De Heilige Geest als Helper
15 ‘Wie van Mij houdt, zal altijd volgens mijn geboden leven. 16 Ik zal de Vader bidden of Hij een Helper wil sturen die altijd bij jullie zal blijven. 17 Dat is de Heilige Geest, die de wereld niet kan ontvangen, omdat zij Hem niet kan zien en dus ook niet kent. Jullie kennen Hem wel omdat Hij bij jullie blijft en in jullie zal wonen.
18 Ik zal jullie niet als ouderloze kinderen achterlaten. Ik kom bij jullie terug. 19 Nog even en dan kan de wereld Mij niet meer zien.
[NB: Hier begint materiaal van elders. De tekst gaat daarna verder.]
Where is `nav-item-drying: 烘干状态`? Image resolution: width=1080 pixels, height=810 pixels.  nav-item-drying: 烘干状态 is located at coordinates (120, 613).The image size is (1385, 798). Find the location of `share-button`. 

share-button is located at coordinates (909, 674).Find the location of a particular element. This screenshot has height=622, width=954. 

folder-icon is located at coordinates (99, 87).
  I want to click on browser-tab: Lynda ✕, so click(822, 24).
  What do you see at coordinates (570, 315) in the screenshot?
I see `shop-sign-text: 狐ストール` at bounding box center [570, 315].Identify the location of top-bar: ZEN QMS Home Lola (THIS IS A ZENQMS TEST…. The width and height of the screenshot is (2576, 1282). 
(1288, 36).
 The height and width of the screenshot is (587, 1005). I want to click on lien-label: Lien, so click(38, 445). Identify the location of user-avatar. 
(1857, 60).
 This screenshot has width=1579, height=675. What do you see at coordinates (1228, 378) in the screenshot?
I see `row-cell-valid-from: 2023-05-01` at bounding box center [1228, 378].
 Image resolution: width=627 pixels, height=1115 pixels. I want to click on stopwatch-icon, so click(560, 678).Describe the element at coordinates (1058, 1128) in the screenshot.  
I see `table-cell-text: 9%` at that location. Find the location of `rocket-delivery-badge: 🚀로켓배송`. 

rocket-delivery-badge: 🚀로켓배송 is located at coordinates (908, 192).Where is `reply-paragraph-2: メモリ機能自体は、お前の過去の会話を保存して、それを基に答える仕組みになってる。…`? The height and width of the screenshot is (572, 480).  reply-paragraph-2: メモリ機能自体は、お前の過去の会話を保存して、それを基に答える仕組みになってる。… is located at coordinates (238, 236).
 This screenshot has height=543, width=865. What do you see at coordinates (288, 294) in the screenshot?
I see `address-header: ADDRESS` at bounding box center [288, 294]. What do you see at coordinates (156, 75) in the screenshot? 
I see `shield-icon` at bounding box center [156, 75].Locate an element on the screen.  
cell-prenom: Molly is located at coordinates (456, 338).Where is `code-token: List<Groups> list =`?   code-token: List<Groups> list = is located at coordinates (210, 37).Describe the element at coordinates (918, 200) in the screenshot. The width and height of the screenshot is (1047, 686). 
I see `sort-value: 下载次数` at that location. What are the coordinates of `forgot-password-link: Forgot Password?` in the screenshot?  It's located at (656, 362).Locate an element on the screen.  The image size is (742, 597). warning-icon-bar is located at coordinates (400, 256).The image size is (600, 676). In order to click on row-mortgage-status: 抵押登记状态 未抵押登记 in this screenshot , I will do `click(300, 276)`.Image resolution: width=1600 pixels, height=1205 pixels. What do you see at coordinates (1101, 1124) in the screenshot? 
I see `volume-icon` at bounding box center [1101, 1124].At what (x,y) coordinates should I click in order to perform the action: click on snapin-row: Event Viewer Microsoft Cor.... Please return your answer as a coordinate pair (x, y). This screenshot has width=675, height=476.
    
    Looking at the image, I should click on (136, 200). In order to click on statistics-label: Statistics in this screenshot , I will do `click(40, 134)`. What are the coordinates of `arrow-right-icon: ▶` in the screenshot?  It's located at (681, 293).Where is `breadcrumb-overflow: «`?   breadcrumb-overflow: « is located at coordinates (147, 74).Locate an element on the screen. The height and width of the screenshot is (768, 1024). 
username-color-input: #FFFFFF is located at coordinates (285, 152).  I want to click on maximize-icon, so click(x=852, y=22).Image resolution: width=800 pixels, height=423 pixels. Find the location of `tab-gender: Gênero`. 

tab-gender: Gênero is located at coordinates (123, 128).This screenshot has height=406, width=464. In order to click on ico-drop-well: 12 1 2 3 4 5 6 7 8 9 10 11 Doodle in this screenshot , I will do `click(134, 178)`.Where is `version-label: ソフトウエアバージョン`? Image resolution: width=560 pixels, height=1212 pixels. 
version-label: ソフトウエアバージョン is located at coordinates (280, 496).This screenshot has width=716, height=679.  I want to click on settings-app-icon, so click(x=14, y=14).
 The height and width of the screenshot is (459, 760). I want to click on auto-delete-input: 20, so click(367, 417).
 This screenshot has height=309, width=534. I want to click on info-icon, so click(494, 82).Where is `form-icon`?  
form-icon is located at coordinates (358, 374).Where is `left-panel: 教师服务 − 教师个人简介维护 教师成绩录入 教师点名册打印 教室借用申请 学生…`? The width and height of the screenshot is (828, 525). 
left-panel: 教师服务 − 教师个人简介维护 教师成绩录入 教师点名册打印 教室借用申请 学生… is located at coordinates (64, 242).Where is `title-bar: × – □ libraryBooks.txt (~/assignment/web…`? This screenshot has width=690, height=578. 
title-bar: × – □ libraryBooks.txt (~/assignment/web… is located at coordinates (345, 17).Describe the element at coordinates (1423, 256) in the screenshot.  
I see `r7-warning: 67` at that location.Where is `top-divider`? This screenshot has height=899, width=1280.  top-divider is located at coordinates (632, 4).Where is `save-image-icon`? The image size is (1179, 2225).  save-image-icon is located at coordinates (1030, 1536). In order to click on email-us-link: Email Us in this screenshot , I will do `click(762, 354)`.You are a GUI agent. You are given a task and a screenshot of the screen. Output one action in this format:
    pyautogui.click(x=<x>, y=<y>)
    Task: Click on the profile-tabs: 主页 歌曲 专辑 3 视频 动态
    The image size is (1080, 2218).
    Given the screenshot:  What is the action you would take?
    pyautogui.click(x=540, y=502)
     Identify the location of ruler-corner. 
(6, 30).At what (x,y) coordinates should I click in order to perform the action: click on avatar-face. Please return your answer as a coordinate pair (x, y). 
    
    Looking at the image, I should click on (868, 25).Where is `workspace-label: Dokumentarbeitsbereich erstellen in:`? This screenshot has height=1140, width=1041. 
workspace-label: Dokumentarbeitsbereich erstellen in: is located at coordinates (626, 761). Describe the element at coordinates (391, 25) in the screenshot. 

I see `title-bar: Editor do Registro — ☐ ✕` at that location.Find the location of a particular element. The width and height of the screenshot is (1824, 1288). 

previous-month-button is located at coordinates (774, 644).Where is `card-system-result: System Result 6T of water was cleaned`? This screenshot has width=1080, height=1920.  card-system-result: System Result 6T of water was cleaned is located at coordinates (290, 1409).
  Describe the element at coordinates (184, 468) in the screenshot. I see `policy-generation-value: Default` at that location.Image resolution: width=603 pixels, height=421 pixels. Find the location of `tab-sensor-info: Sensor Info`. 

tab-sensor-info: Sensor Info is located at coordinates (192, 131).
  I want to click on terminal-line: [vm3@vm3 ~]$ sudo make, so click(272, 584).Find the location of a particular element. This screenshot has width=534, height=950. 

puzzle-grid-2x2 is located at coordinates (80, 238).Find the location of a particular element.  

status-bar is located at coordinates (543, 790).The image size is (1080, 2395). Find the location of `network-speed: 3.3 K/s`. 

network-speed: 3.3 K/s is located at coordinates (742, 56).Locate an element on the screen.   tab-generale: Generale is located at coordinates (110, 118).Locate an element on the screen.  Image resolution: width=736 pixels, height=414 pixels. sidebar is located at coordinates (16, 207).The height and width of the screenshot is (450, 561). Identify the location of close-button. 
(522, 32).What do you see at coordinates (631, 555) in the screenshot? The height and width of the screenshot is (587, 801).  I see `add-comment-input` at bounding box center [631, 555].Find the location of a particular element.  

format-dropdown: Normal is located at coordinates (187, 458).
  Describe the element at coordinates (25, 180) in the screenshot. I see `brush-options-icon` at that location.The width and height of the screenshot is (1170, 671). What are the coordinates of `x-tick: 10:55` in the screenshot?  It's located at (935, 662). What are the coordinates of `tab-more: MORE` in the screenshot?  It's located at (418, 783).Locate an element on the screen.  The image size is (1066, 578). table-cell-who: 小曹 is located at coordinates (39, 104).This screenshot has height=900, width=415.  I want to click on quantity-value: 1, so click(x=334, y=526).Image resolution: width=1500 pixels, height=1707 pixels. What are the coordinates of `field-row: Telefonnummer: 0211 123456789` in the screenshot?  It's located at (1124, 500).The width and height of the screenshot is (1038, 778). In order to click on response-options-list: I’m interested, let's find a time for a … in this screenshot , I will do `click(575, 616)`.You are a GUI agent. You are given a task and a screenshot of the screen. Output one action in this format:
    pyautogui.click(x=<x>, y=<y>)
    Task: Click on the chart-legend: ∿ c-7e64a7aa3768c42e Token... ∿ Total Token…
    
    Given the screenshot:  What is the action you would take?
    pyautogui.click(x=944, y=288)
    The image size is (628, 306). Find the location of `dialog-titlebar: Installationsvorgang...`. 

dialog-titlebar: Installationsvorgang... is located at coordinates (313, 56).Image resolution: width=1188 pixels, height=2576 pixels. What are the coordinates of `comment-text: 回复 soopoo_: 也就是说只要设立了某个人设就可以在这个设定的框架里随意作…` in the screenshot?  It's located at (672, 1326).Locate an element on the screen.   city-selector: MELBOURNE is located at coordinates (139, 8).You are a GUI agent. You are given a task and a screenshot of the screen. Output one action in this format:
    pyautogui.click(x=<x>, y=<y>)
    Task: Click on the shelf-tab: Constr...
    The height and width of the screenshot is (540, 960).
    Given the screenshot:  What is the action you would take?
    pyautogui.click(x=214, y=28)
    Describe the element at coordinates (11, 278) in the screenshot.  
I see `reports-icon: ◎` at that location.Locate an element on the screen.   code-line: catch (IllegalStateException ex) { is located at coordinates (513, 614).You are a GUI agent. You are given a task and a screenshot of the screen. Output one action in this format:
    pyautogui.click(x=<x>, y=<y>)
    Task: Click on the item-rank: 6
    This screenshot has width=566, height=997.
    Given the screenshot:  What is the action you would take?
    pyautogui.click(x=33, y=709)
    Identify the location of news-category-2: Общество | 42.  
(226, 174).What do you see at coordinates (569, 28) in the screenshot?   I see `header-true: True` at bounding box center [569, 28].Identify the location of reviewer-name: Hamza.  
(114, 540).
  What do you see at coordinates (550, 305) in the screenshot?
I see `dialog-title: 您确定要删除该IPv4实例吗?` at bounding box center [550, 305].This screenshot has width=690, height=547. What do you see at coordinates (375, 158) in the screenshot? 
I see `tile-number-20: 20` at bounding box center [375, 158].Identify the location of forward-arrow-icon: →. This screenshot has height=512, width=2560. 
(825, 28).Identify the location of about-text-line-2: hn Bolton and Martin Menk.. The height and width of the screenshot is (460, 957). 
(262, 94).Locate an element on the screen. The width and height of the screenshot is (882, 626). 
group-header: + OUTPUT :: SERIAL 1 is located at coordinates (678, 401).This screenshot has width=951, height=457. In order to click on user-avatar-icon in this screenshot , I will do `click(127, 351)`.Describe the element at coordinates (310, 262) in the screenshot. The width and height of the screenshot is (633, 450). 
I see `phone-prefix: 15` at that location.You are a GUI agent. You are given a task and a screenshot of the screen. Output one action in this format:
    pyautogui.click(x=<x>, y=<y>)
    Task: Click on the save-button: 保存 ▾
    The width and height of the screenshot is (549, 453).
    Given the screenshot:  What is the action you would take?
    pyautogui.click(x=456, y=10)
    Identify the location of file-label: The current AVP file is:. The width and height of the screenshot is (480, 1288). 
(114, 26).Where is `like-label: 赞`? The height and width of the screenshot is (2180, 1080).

Maar jullie zullen Mij wel kunnen zien, omdat Ik dan weer leef. Daardoor zullen jullie het echte leven ontvangen. 20 Op die dag zullen jullie begrijpen dat Ik in mijn Vader ben, dat jullie in Mij zijn en Ik in jullie.
21 Wie mijn geboden kent en zich eraan houdt, houdt van Mij. Wie van Mij houdt, zal ervaren dat mijn Vader ook van hém houdt. Ik zal van hem houden en hem duidelijk laten zien wie Ik ben.’